Knud Bastrup-Birk

Personal information
- Date of birth: 12 December 1919
- Place of birth: Copenhagen, Denmark
- Date of death: 25 August 1973 (aged 53)
- Place of death: Gentofte, Denmark
- Position: Defender

Senior career*
- Years: Team / Apps / (Gls)
- AB

International career
- 1943–1951: Denmark / 18 / (0)

Medal record
Men's football
Representing Denmark
Olympic Games
| Bronze medal – third place | 1948 London | Team |

= Knud Bastrup-Birk =

Danish footballer (1919–1973)

Knud Bastrup-Birk (12 December 1919 – 25 August 1973) was a Danish amateur footballer who played 18 games for the Denmark national football team.

Bastrup-Birk was born in Gentofte and played club football for Akademisk Boldklub (AB).
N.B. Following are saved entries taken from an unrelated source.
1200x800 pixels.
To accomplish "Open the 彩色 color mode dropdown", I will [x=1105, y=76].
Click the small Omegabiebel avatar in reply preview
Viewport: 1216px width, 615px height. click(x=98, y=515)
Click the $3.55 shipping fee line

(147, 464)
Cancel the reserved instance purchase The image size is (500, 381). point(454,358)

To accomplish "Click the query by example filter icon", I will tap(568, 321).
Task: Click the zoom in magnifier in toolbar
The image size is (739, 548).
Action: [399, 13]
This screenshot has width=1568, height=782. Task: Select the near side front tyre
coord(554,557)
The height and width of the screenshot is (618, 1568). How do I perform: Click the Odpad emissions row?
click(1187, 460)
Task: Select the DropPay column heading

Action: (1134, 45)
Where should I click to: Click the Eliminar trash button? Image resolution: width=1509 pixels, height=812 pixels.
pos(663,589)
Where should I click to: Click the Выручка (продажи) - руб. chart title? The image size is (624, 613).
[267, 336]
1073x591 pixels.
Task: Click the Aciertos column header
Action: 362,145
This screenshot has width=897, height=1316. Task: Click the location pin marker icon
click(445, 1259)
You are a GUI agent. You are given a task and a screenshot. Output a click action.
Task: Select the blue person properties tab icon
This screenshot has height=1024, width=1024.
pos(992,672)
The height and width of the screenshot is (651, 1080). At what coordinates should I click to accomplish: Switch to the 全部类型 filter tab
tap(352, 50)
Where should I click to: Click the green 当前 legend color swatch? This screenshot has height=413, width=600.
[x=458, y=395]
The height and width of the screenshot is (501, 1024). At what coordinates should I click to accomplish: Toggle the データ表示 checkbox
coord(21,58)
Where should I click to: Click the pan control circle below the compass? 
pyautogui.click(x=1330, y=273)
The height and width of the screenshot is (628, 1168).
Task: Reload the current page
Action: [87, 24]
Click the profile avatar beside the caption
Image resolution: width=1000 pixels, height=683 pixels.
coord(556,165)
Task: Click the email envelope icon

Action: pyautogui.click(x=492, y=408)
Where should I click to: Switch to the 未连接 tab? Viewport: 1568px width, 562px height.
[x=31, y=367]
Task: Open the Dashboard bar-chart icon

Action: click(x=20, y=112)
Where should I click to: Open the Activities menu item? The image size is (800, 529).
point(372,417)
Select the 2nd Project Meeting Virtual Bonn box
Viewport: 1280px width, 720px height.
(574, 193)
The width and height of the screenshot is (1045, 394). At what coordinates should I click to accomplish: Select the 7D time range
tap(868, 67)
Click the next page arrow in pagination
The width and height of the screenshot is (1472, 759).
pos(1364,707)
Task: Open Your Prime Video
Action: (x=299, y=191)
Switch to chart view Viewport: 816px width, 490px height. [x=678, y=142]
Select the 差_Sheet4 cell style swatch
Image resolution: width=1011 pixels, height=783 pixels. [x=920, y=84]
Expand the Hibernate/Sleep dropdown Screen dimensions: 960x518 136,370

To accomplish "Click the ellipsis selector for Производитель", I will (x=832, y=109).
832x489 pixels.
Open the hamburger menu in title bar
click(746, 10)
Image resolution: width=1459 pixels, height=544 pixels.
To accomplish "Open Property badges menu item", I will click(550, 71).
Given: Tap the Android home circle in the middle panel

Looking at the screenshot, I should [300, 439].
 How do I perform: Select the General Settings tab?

Bastrup-Birk was a talented boxer, a good rower, and an excellent 100 m sprinter and long jumper. He played as a full-back, but his footballing style was ahead of its time. He played almost as an attack-minded libero, dribbling and passing the ball upfield when he had dispossessed an opposing player, but the attacking fashion was criticized by the leaders of both AB and the national team. He made his international debut in 1943, but due to injury, he was an unused substitute in the Danish team that won bronze medals at the 1948 Summer Olympics. He played his last game for Denmark in 1951.